WORK INSTRUCTIONS =
Stop at the line containing "Task: Open WeChat from the taskbar": repeat exactly every line of the entries below from the first up to it, plus that line, with pictures omitted.

(Stored items)
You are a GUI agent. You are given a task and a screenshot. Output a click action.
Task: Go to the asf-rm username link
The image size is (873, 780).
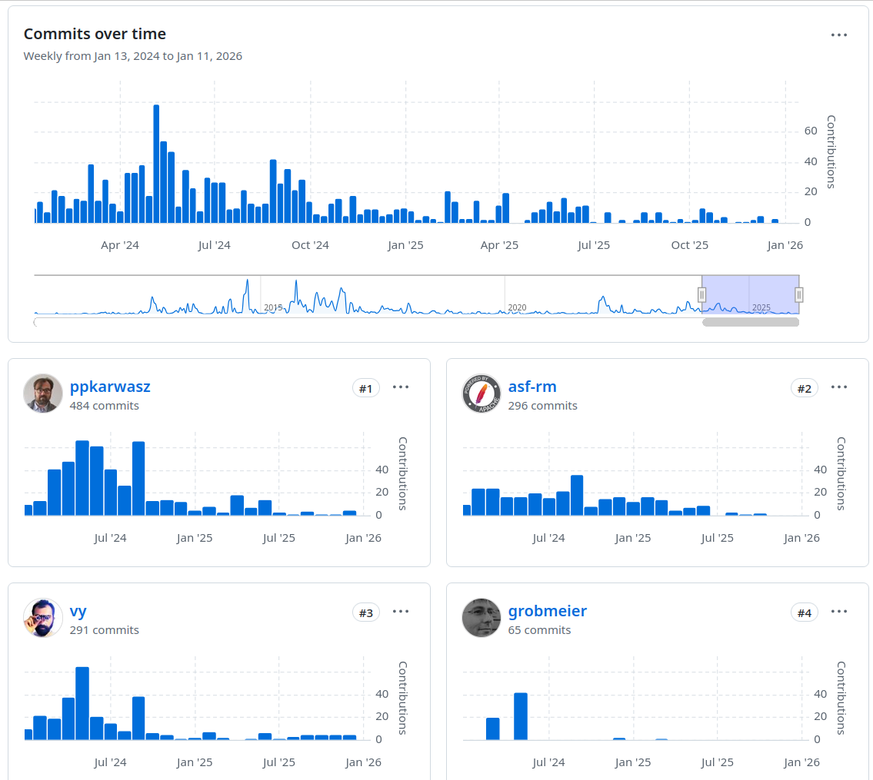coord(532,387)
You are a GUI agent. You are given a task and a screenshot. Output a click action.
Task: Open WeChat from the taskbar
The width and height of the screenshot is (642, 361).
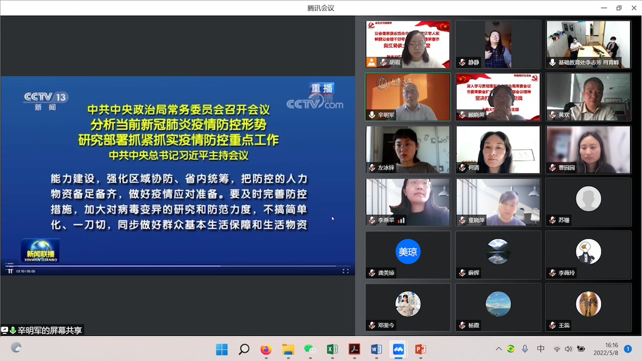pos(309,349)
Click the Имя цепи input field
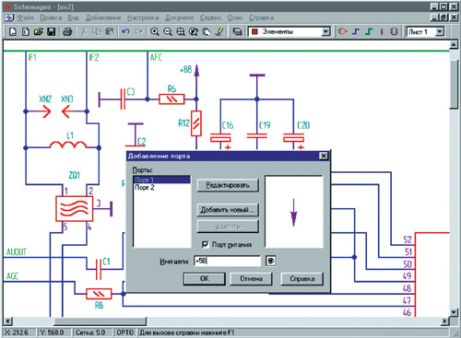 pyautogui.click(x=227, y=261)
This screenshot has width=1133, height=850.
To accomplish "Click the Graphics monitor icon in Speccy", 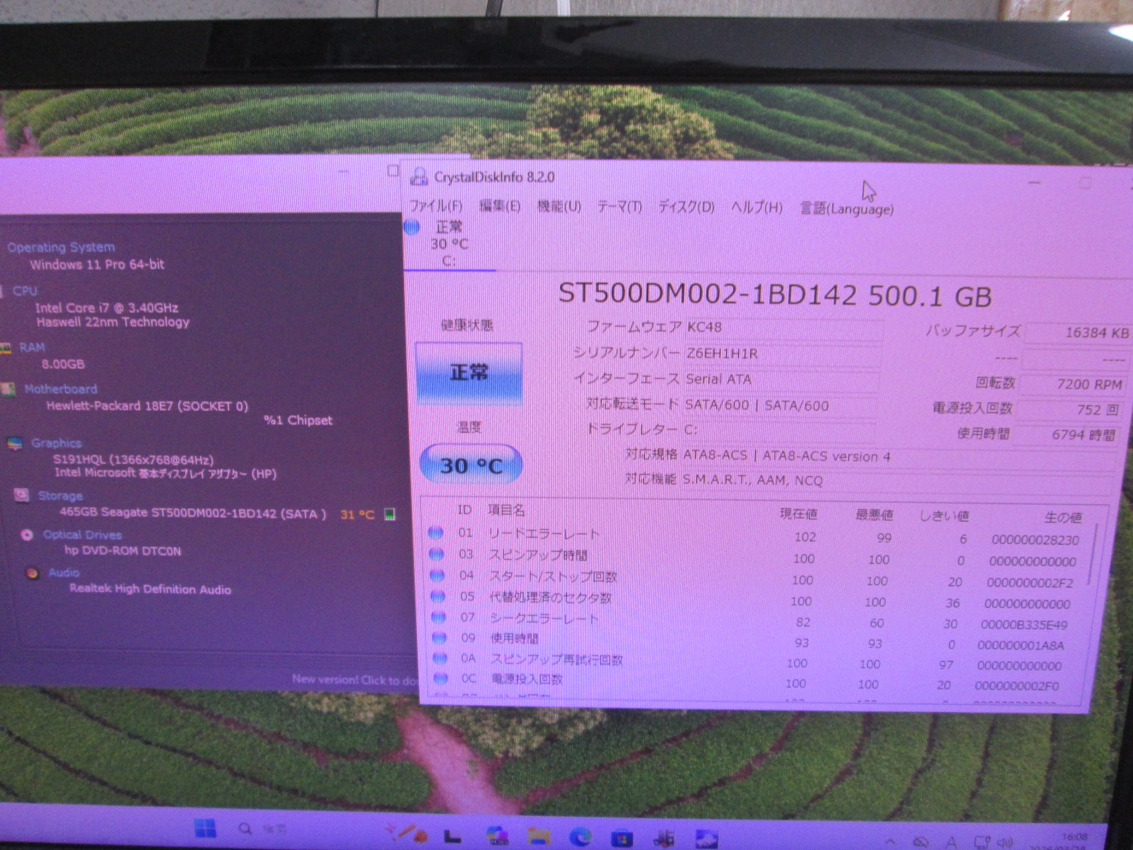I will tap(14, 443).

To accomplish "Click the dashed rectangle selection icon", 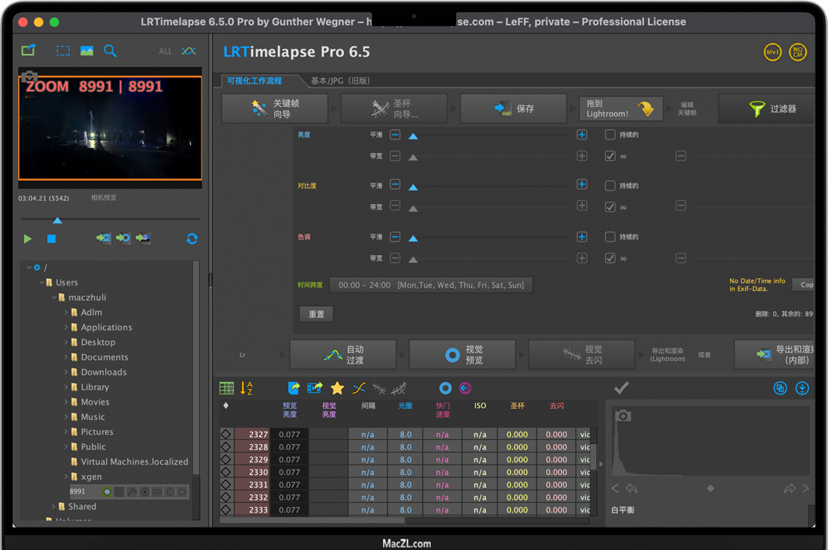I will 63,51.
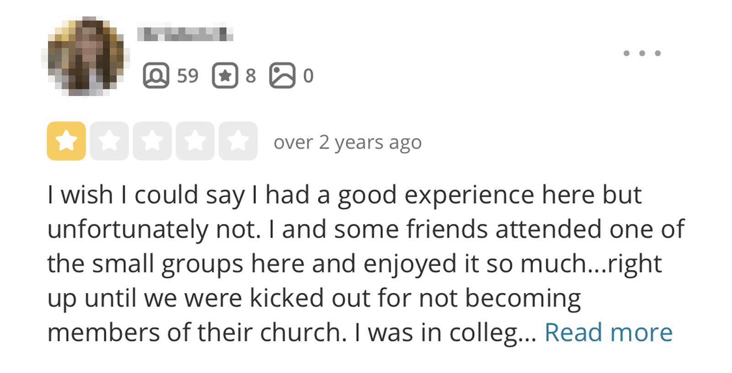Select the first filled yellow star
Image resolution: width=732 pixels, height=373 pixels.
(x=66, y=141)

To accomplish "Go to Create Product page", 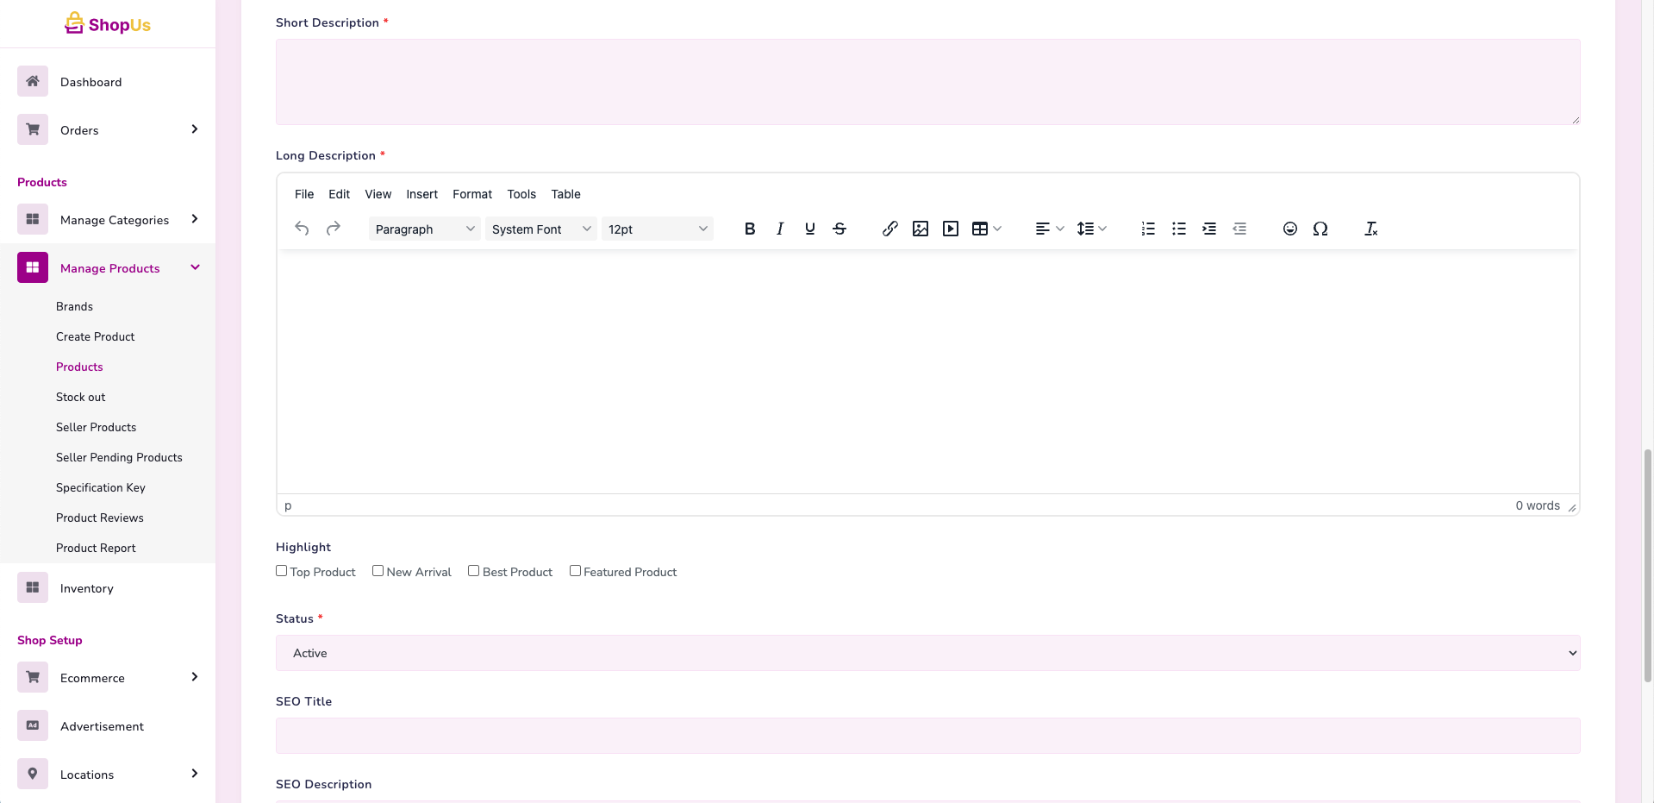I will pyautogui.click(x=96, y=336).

WRITTEN SOLUTION =
You are a GUI agent. You are given a task and a screenshot. Output a click action.
Task: Go to the asf-rm username link
The image size is (873, 780).
coord(532,387)
You are a GUI agent. You are given a task and a screenshot. Output a click action.
Task: Open WeChat from the taskbar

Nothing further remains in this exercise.